Exercise brief - Swap "dropdown" for "menu" in the stretch of records from the line containing "will (228, 743)." through the line containing "pyautogui.click(x=1205, y=17)". Write out only those lines, with nothing else changed.

Task inputs -
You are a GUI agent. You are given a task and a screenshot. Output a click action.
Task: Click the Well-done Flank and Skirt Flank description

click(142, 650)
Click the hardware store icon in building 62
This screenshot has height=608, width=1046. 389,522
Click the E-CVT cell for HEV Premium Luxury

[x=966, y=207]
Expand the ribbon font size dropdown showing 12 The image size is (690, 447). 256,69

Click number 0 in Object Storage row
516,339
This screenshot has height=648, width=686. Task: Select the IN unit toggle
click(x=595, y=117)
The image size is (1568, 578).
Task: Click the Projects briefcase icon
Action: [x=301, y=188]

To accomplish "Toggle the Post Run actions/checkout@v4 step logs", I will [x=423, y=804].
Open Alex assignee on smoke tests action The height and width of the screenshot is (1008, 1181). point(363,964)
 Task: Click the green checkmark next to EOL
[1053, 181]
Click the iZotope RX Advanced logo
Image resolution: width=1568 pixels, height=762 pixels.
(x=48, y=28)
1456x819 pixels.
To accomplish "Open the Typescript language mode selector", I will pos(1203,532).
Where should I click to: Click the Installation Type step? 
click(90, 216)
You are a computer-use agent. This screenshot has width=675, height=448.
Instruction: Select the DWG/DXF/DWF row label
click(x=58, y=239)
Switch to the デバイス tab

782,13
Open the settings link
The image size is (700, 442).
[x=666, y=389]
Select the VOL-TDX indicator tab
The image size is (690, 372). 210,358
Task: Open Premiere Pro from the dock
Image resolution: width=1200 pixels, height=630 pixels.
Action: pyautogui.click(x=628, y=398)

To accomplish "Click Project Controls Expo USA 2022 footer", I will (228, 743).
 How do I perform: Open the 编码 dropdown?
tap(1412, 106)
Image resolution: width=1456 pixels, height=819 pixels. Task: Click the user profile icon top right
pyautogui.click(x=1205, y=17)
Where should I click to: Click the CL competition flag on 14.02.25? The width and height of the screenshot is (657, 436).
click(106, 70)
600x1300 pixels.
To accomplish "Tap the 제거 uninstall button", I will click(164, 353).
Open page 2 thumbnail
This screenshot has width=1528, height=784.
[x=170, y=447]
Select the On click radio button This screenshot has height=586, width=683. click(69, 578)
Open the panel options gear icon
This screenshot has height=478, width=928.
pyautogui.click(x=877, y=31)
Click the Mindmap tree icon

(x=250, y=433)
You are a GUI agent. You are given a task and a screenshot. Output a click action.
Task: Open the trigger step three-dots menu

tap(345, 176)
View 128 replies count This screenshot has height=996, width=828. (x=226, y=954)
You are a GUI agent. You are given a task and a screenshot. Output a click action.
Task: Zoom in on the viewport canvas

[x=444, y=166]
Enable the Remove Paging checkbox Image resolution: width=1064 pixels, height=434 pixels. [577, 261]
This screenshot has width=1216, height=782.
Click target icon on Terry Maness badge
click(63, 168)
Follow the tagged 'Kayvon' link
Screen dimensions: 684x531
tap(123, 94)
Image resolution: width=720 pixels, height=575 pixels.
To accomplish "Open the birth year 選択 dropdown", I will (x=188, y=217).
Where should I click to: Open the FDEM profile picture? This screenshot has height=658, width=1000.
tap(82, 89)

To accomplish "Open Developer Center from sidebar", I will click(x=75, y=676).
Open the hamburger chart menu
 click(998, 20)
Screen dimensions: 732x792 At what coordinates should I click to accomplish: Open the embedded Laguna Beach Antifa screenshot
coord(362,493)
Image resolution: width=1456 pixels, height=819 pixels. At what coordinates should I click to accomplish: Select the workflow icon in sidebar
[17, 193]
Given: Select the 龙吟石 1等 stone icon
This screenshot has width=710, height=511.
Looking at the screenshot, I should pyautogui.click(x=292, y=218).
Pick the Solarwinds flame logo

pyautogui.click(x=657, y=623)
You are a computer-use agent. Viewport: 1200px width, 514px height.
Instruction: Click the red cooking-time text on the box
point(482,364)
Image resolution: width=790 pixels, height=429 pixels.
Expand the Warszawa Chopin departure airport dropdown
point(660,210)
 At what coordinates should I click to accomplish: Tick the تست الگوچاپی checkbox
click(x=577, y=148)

Right answer -
To accomplish "Click Project Controls Expo USA 2022 footer", I will (228, 743).
 How do I perform: Open the 编码 menu?
tap(1412, 106)
Image resolution: width=1456 pixels, height=819 pixels. Task: Click the user profile icon top right
pyautogui.click(x=1205, y=17)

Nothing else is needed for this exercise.